You are at the library. Which book would you like to read?
“Excuse me, I think you’ll find that that book is awfully boring and bad,” says an old man standing behind you. “Jeffis Kleen is a terrible author, and that’s one of his worst books. I should know; I’ve read them all. You see, Jeffis Kleen is my father. I am Leonardo Kleen.”
“Might I suggest another book? I have a very special one in mind for you, as you seem like a very special reader. Yes, you certainly do have a charm about you. An undeniable aura. You see, I don’t give this book out to just anyone. It’s been in our collection for 100 years, and everyone who has read it has either thrown themselves off a bridge or become president. Now I am giving it to you...”
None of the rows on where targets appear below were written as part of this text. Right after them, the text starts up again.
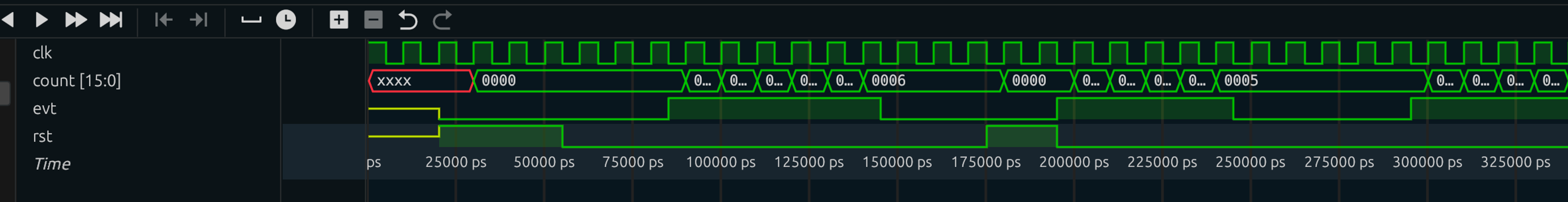Jump to end with skip-forward icon
Screen dimensions: 1568x202
tap(111, 20)
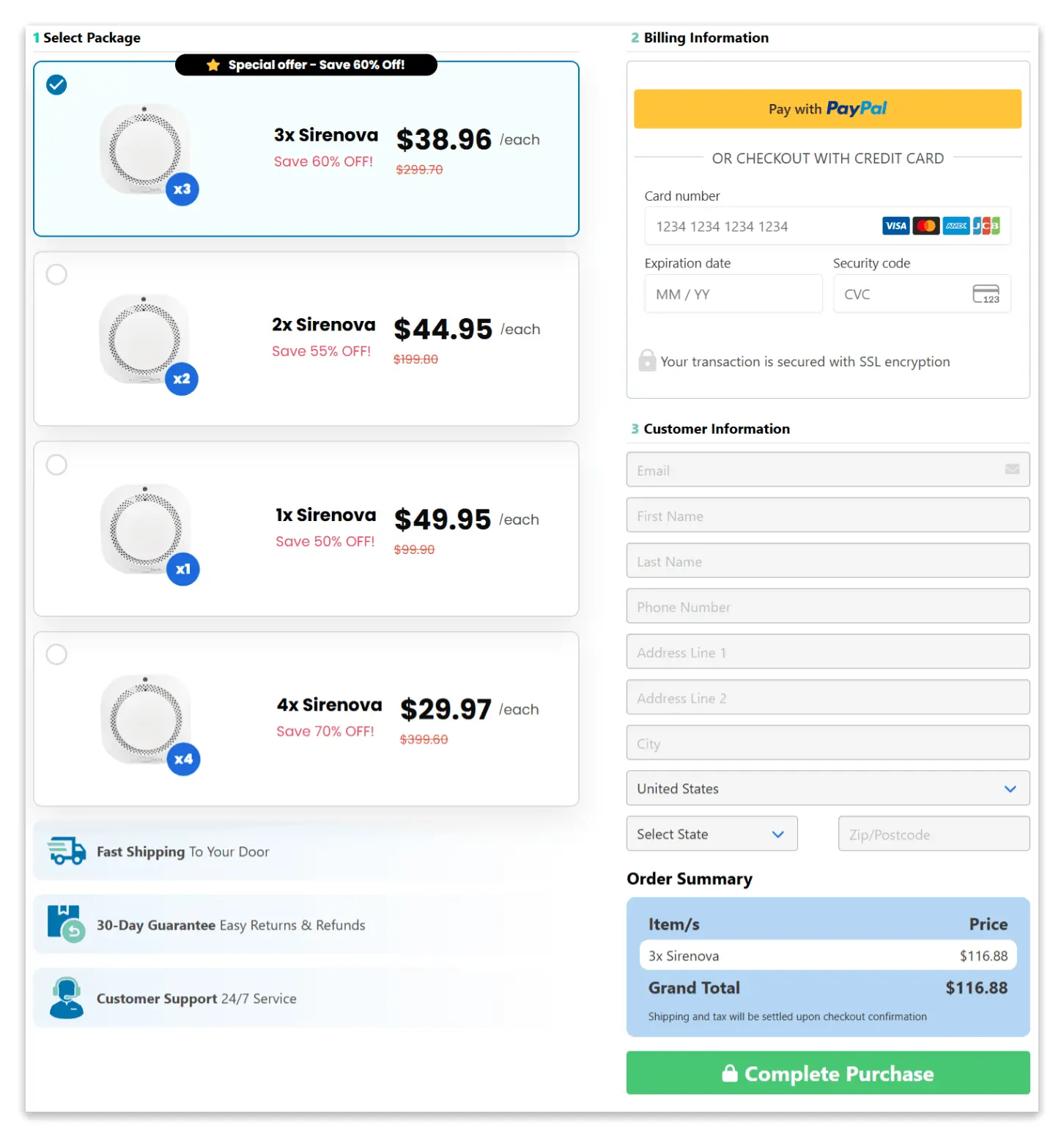The image size is (1064, 1138).
Task: Click the envelope icon in the Email field
Action: coord(1012,470)
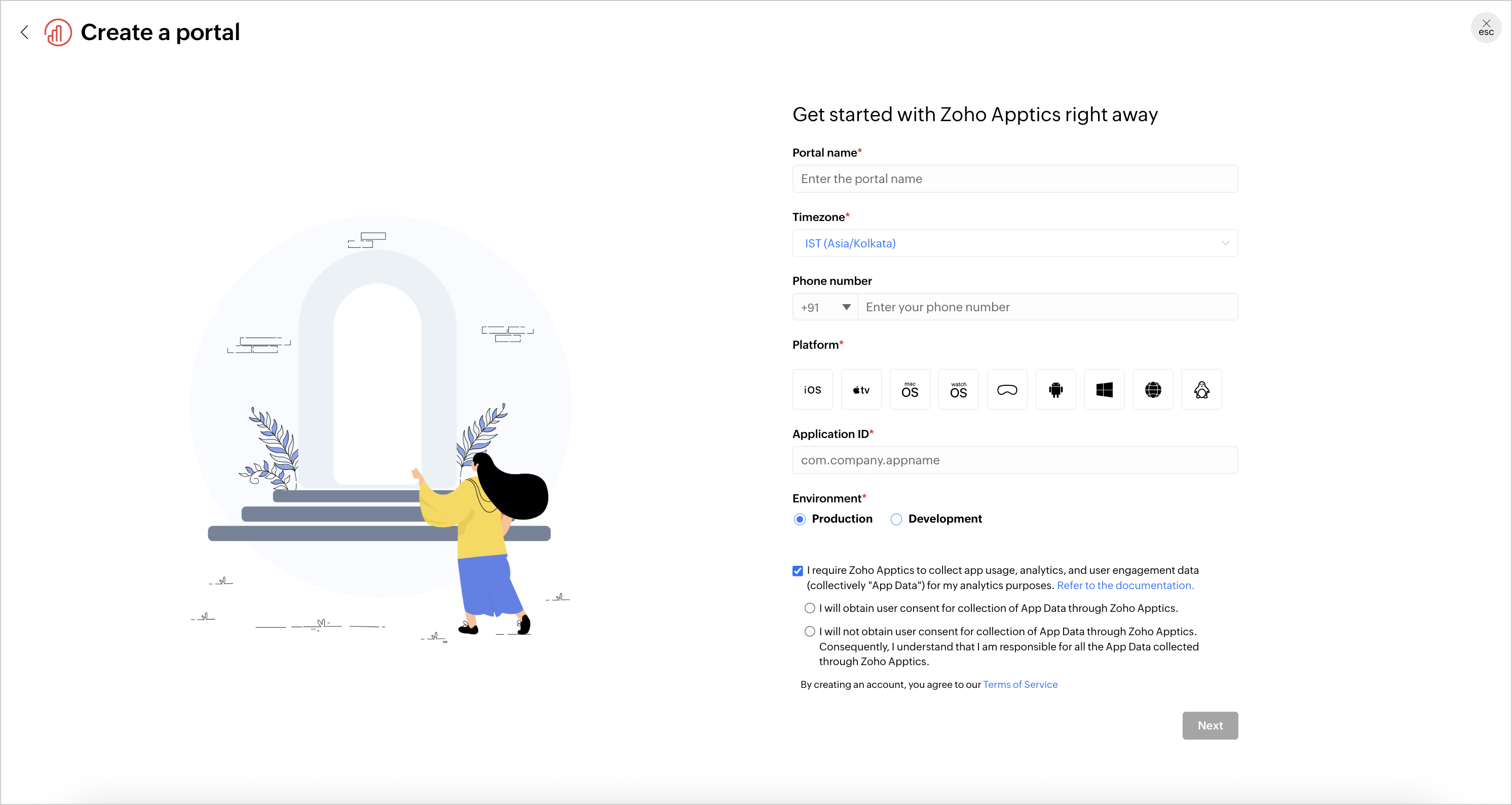Pick the Windows platform icon
Image resolution: width=1512 pixels, height=805 pixels.
click(x=1104, y=389)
“Not much is known about the man who wrote it. It appears to be a diary of sorts, notable for the fact that it serves as the only existing historical account of the events which it purports to describe. Events that appear to have greatly impacted the author, and indeed, the world itself.”
He hands you the book, and you immediately notice that it smells strangely of garlic. Your hands tremble as you sit down at a nearby desk.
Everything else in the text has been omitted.